Which brings me to the Garden Bridge. Somehow, this imaginative, compelling proposal has become tainted, caught up in local borough politics, and the source of angst from others, notably the Architects Journal. I will let those with more than a civic interest in the project defend or justify the procurement strategy, other than to say that at a projected cost of £175 million, with private contributions limiting the state’s investment to £60 million, this looks to be an absolute no-brainer. People have said that it will do for the northern Embankment what the Millenium Bridge did for the Southbank, but that doesn’t begin to do it justice. It will be an experience all of itself, as well as providing improved access for pedestrians, be a focal point for tourists, and be a unique way to cross the Thames. Granted, it’s not the re-use of an elevated railway line, but the High Line is something to be inspired by – not to mimic. I am convinced that the Garden Bridge can have the same transformational effect as what has taken place across the pond. Now all we need is to come up with our own version of Ellen’s…

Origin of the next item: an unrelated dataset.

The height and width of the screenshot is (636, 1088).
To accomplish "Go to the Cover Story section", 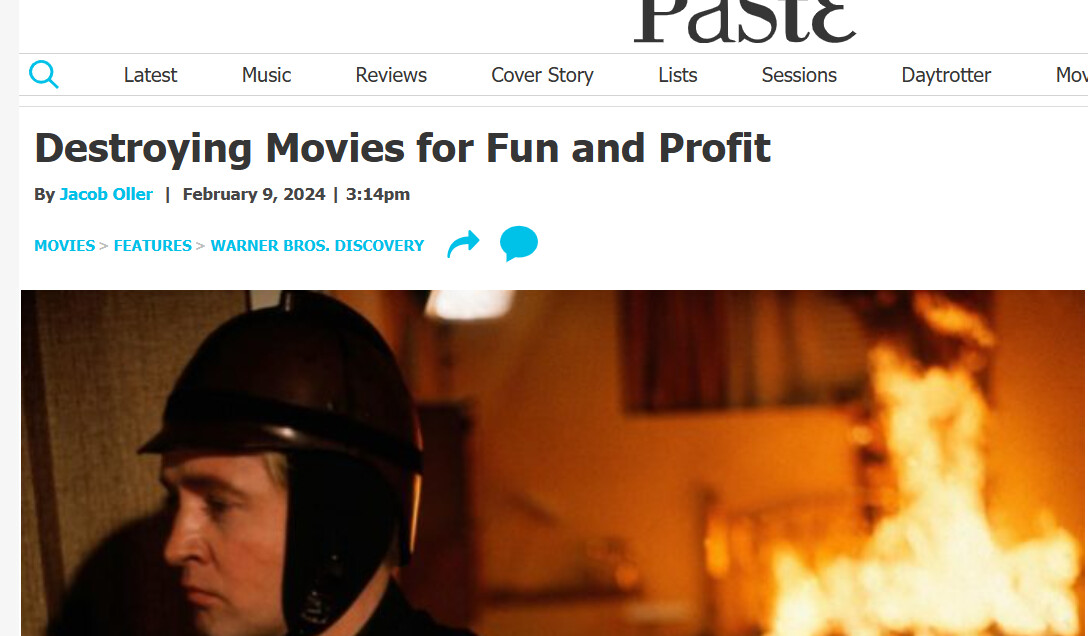I will point(543,75).
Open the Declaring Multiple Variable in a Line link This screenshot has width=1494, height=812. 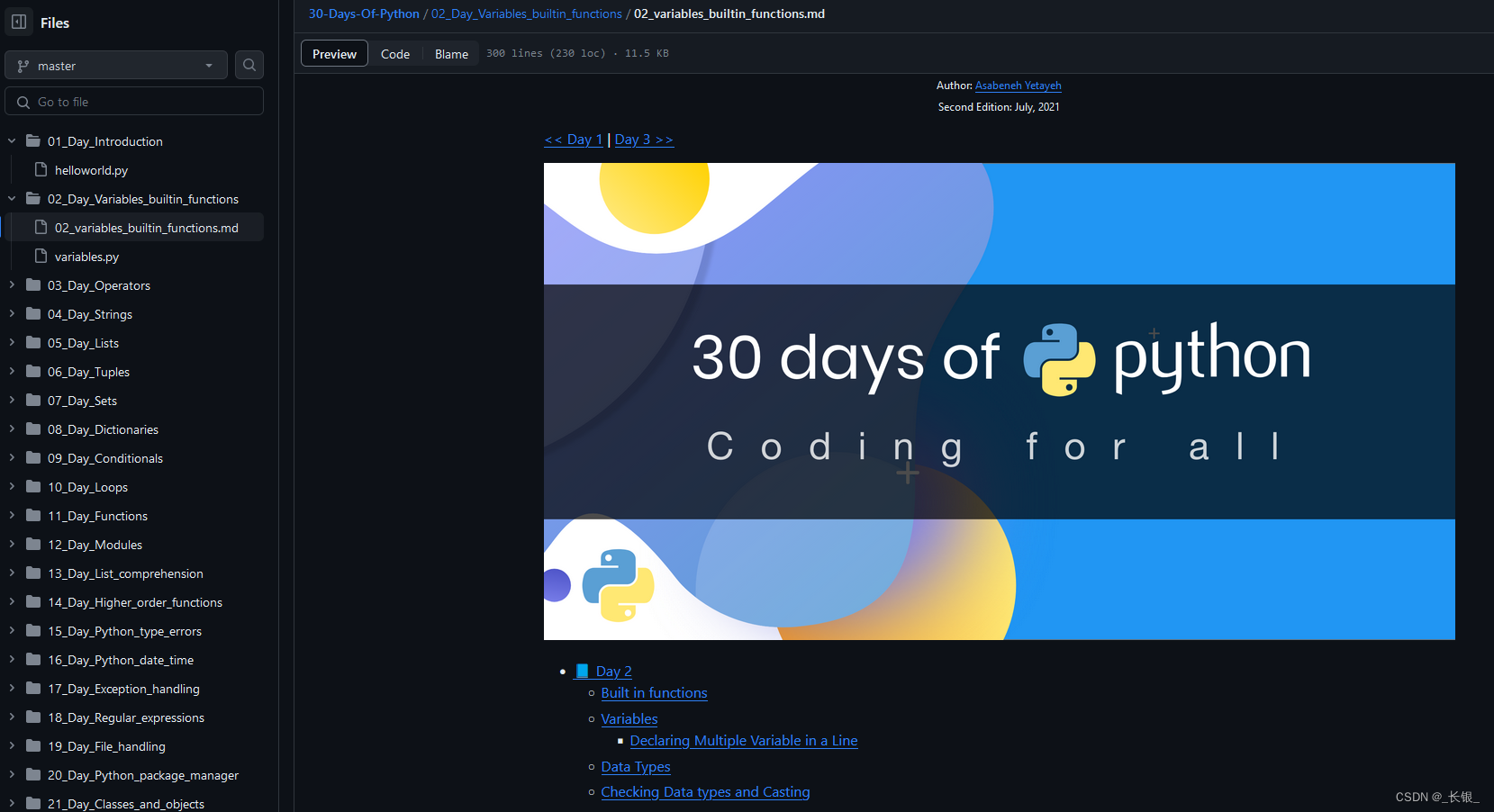[743, 740]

Award Delivery, Not Planning Permissions

The announcement by think tank Civitas that developers are to blame for not turning a sufficient number of planning consents into bricks and mortar is both depressing and predictable, as much for the inability of the development industry to rid these misnomers as the article itself.

No one would doubt that local authorities are stretched, and that many departments are performing superbly against a backdrop of budget cuts.  We know this at first hand, and if I’m bribed enough, I’ll put their names up in lights so that they can get due recognition.

However, the fact of the matter is that we have a system that awards planning permissions and not delivery.  Authorities are judged on their performance in determining quantity, and not quality of permissions, so those household applications for new loft conversions don’t half polish up the performance figures. But more pertinently, once applications have been through the prescribed application cycle, officers are obliged to prioritise the next batch in the system, rather than see projects through to completion. So the myriad of pre-commencement conditions takes an age to discharge, not least because of the docile mindset of statutory consultees that shotgun the system.

Legal agreements, particularly relating to highway issues, gather dust during the drafting stage. I know from current experience of an application granted 18 months ago that is still stuck in the purgatory of pre-commencement. Our client is going puce with rage – and ironically, they get the blame for non-performance. There is literally nothing more that they can do within the confines of the system.

However, I do take heart from the publication this week of the Neighbourhood Planning and Infrastructure Bill, which is the Government’s acknowledgment of the need to curb the relentless tide of pre-commencement conditions, which in part, is the bi-product of one of my ever-bashful colleague’s engagement with Treasury and CLG officials during the course of last year. Jamie Sullivan, one of Iceni’s associates, undertook a secondment to HM Treasury, and ambushed them with a number of ideas that we had – influenced by consultation with our clients – to rid some of the gremlins in the system that well-meaning think tanks don’t write reports on. Pre-commencement was just one of them. Look out for the other 426 in due course.